_What needs to be done_
Transcribe only the part of the listing below that begins at the line containing "Contact (796, 36)" and runs to its final line, keeping both ends.
--------------------------------
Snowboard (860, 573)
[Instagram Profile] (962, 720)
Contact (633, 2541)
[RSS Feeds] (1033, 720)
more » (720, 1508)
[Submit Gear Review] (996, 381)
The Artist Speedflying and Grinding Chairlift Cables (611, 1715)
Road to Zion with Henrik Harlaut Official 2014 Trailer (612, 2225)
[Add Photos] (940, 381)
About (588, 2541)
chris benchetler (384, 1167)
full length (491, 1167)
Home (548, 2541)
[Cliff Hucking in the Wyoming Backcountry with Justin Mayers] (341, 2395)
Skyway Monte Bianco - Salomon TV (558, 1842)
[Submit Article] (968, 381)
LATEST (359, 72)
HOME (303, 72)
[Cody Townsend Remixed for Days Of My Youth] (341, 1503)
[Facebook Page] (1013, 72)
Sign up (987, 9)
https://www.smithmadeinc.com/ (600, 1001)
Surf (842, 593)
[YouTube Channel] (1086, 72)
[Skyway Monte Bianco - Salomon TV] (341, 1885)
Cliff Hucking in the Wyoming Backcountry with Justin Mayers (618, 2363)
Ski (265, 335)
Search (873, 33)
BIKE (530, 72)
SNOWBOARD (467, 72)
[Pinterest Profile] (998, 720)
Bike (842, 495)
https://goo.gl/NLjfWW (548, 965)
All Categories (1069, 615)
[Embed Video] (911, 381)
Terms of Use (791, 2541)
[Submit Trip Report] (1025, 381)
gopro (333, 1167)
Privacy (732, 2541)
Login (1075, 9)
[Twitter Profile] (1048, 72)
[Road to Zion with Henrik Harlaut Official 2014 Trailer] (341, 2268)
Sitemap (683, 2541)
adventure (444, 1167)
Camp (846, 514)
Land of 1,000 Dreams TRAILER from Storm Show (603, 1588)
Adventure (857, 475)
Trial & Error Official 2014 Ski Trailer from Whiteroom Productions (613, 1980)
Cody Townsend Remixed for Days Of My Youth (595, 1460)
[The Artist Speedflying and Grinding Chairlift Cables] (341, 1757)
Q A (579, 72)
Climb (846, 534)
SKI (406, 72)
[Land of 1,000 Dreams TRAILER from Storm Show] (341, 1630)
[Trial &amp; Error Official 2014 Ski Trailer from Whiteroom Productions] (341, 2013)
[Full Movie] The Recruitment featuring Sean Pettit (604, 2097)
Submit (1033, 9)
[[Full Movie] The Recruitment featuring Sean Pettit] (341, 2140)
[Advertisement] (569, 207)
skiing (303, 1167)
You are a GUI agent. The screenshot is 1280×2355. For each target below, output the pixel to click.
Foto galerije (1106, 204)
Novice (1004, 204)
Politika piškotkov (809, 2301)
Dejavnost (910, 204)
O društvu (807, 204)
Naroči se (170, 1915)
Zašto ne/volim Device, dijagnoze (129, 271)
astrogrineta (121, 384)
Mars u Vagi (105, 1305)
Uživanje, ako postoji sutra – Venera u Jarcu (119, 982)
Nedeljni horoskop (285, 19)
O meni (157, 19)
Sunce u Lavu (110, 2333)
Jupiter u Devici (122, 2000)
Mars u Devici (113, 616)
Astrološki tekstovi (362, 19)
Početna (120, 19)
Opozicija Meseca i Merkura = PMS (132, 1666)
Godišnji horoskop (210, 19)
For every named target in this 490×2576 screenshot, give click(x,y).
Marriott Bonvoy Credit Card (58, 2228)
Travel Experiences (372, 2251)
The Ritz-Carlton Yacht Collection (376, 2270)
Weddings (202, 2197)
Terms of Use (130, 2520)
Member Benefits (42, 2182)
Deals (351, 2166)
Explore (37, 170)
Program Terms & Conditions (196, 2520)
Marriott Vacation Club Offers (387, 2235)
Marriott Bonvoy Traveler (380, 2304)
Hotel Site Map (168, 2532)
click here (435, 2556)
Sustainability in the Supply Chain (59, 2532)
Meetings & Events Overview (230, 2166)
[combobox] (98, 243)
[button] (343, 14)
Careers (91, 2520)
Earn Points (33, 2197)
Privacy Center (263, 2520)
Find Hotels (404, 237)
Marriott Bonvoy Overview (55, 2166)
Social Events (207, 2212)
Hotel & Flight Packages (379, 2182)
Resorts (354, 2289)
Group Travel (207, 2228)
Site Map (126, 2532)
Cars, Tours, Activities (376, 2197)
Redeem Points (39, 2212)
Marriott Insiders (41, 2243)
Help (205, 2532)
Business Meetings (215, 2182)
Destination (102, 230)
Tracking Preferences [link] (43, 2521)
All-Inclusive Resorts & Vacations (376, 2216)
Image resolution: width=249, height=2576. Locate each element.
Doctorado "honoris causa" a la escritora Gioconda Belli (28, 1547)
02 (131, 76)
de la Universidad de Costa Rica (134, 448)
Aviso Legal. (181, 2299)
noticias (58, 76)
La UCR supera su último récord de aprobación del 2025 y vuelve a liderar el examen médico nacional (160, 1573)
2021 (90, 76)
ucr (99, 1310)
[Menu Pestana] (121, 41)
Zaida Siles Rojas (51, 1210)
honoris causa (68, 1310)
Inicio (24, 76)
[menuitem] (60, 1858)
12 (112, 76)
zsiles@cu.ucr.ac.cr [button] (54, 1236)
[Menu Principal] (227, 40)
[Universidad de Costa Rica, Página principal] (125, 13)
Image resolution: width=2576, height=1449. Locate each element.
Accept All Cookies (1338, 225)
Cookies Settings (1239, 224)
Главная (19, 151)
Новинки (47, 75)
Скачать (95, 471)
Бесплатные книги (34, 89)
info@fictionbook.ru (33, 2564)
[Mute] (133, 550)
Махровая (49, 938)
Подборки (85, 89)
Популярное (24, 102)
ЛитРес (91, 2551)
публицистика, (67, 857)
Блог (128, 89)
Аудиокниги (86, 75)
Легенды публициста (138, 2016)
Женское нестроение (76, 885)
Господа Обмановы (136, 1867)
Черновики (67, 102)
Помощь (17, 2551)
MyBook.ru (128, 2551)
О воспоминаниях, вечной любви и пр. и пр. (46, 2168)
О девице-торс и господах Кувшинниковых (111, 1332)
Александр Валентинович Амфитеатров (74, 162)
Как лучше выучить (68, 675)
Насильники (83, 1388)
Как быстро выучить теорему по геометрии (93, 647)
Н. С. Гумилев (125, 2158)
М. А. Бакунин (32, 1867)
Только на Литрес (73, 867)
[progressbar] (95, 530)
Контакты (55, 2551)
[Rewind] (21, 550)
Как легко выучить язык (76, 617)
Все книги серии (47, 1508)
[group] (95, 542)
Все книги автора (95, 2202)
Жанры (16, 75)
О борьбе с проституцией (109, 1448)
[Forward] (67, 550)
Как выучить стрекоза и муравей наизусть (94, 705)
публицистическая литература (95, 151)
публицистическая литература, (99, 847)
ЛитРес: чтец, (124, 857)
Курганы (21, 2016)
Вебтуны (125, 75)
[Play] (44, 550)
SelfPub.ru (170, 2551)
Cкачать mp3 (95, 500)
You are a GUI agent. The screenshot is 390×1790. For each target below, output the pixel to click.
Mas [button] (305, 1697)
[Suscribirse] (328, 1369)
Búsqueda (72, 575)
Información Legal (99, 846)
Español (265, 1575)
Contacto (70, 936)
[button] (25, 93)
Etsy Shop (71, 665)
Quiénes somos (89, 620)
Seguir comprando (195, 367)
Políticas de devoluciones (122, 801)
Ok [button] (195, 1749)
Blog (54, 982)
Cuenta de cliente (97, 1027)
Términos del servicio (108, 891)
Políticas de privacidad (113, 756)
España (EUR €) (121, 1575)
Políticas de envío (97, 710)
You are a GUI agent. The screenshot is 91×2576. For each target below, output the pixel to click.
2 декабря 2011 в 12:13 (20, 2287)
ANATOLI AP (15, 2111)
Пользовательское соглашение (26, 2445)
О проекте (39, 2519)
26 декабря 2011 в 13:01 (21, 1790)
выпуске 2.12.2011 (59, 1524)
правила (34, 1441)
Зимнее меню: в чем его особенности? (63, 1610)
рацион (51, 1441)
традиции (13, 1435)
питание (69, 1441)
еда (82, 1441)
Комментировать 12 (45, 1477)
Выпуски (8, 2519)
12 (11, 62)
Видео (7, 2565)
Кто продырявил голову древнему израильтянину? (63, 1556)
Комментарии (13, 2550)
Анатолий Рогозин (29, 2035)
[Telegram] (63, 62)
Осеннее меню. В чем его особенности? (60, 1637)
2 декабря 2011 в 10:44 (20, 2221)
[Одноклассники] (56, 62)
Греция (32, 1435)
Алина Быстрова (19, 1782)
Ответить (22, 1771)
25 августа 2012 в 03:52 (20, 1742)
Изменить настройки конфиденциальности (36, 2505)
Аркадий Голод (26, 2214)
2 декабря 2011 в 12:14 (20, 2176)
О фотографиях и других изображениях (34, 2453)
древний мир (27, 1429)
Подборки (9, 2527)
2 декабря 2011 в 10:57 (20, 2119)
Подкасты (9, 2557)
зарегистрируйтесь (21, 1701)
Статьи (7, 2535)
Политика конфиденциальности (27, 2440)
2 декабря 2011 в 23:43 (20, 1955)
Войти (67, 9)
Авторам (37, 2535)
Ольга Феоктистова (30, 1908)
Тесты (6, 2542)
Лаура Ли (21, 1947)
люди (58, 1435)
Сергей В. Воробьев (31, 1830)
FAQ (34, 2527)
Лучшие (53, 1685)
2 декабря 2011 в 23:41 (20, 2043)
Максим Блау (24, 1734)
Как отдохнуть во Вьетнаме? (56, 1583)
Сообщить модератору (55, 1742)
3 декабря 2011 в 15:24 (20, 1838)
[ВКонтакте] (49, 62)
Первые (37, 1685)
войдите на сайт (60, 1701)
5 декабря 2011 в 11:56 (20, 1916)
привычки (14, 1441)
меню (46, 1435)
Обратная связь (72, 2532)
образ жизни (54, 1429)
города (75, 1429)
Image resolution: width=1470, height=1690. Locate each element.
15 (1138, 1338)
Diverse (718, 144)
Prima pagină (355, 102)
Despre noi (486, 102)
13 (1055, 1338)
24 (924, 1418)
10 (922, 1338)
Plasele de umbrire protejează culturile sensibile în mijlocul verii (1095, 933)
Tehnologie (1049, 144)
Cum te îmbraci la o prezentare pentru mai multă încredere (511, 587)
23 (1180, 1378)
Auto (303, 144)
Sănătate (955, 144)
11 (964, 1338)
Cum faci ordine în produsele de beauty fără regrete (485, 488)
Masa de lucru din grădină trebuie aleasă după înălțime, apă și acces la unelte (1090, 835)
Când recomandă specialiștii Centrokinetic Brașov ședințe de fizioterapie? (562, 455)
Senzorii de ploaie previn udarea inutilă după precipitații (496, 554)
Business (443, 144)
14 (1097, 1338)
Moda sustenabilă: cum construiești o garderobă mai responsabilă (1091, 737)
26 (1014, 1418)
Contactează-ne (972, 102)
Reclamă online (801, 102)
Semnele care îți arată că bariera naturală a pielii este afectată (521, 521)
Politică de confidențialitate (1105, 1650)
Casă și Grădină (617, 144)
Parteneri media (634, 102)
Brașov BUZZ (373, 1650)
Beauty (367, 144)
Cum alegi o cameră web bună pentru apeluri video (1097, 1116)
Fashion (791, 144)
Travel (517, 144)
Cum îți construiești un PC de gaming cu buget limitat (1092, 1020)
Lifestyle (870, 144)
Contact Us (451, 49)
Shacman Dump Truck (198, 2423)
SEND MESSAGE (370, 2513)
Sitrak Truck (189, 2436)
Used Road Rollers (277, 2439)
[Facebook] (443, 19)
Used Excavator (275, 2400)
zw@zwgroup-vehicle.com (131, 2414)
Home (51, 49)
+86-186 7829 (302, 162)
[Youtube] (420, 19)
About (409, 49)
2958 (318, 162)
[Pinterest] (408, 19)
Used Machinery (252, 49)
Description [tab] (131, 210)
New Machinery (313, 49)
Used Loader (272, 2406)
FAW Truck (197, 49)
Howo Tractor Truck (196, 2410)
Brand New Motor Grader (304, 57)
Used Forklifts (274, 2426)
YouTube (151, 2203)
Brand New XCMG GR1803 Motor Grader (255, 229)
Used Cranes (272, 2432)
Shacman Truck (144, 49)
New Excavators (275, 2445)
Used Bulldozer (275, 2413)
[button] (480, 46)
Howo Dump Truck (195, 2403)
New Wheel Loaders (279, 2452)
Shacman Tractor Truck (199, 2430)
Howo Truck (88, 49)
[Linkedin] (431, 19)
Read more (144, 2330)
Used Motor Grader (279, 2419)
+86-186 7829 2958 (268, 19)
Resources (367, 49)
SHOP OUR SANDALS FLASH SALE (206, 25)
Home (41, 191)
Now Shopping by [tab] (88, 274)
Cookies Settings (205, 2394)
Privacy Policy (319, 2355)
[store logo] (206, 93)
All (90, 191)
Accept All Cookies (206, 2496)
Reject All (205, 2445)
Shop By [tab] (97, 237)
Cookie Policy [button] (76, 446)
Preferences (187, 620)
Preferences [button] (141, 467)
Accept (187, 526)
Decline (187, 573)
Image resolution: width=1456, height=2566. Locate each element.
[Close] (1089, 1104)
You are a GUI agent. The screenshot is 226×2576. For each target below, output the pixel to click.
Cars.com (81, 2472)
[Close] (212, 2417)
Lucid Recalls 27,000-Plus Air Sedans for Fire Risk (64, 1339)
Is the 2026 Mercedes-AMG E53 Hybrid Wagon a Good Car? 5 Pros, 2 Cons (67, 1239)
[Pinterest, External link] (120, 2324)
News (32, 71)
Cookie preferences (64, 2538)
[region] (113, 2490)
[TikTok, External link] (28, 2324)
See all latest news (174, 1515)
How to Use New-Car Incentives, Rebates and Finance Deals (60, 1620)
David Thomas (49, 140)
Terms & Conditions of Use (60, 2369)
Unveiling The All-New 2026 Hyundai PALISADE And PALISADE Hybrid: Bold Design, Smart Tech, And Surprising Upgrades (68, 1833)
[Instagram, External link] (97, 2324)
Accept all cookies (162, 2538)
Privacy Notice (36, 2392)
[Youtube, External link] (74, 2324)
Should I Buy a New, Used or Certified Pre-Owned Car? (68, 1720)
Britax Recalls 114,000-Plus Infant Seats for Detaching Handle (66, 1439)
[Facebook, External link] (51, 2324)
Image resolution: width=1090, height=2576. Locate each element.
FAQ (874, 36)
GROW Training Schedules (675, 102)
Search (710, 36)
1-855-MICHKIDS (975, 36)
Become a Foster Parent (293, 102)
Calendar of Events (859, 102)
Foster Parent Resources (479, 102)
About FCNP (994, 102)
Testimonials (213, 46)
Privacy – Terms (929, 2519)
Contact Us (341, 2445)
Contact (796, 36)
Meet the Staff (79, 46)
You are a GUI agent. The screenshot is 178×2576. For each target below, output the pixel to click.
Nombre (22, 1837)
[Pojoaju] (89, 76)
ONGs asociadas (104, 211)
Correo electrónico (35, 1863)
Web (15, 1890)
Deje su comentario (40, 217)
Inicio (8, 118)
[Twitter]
--------------------------------
_Solution_
Contact (796, 36)
Meet the Staff (79, 46)
You are a GUI agent. The screenshot is 178×2576. For each target below, output the pixel to click.
Nombre (22, 1837)
[Pojoaju] (89, 76)
ONGs asociadas (104, 211)
Correo electrónico (35, 1863)
Web (15, 1890)
Deje su comentario (40, 217)
Inicio (8, 118)
[Twitter]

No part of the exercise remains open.